Entries shown -

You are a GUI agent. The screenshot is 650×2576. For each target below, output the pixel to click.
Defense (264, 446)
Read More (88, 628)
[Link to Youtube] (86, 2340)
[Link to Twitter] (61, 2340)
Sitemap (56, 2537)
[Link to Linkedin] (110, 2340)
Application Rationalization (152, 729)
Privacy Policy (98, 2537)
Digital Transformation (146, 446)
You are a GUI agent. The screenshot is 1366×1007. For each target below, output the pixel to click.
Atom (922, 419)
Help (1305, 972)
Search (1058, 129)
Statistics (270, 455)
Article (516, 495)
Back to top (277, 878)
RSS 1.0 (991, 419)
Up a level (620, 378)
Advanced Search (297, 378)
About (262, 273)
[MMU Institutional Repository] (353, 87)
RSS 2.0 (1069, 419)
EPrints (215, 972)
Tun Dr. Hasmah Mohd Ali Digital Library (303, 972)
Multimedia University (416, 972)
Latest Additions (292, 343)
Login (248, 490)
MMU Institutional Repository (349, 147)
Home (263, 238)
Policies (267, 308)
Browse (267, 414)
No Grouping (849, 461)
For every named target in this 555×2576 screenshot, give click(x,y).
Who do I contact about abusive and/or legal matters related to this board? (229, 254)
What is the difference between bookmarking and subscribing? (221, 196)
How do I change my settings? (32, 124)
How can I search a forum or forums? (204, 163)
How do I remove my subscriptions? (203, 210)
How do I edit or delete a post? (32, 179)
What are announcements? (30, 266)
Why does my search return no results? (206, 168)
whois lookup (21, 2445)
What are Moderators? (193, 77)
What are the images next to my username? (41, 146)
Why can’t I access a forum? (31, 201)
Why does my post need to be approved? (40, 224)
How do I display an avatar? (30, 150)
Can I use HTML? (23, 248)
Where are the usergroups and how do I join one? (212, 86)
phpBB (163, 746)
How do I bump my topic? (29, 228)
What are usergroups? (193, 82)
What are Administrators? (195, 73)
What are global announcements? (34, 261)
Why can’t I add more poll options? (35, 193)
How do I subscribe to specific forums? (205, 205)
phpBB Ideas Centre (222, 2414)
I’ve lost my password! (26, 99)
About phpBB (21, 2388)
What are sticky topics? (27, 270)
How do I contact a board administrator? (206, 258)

About this task - Please print the lines from the start of the records up to and including the line with "What are Moderators? (193, 77)", copying each one exactly and leaving out the rest.

Reply to the exercise -
You are a GUI agent. The screenshot is 650×2576. For each target below, output the pixel to click.
Defense (264, 446)
Read More (88, 628)
[Link to Youtube] (86, 2340)
[Link to Twitter] (61, 2340)
Sitemap (56, 2537)
[Link to Linkedin] (110, 2340)
Application Rationalization (152, 729)
Privacy Policy (98, 2537)
Digital Transformation (146, 446)
You are a GUI agent. The screenshot is 1366×1007. For each target below, output the pixel to click.
Atom (922, 419)
Help (1305, 972)
Search (1058, 129)
Statistics (270, 455)
Article (516, 495)
Back to top (277, 878)
RSS 1.0 (991, 419)
Up a level (620, 378)
Advanced Search (297, 378)
About (262, 273)
[MMU Institutional Repository] (353, 87)
RSS 2.0 (1069, 419)
EPrints (215, 972)
Tun Dr. Hasmah Mohd Ali Digital Library (303, 972)
Multimedia University (416, 972)
Latest Additions (292, 343)
Login (248, 490)
MMU Institutional Repository (349, 147)
Home (263, 238)
Policies (267, 308)
Browse (267, 414)
No Grouping (849, 461)
For every named target in this 555×2576 screenshot, give click(x,y).
Who do I contact about abusive and/or legal matters related to this board? (229, 254)
What is the difference between bookmarking and subscribing? (221, 196)
How do I change my settings? (32, 124)
How can I search a forum or forums? (204, 163)
How do I remove my subscriptions? (203, 210)
How do I edit or delete a post? (32, 179)
What are announcements? (30, 266)
Why does my search return no results? (206, 168)
whois lookup (21, 2445)
What are Moderators? (193, 77)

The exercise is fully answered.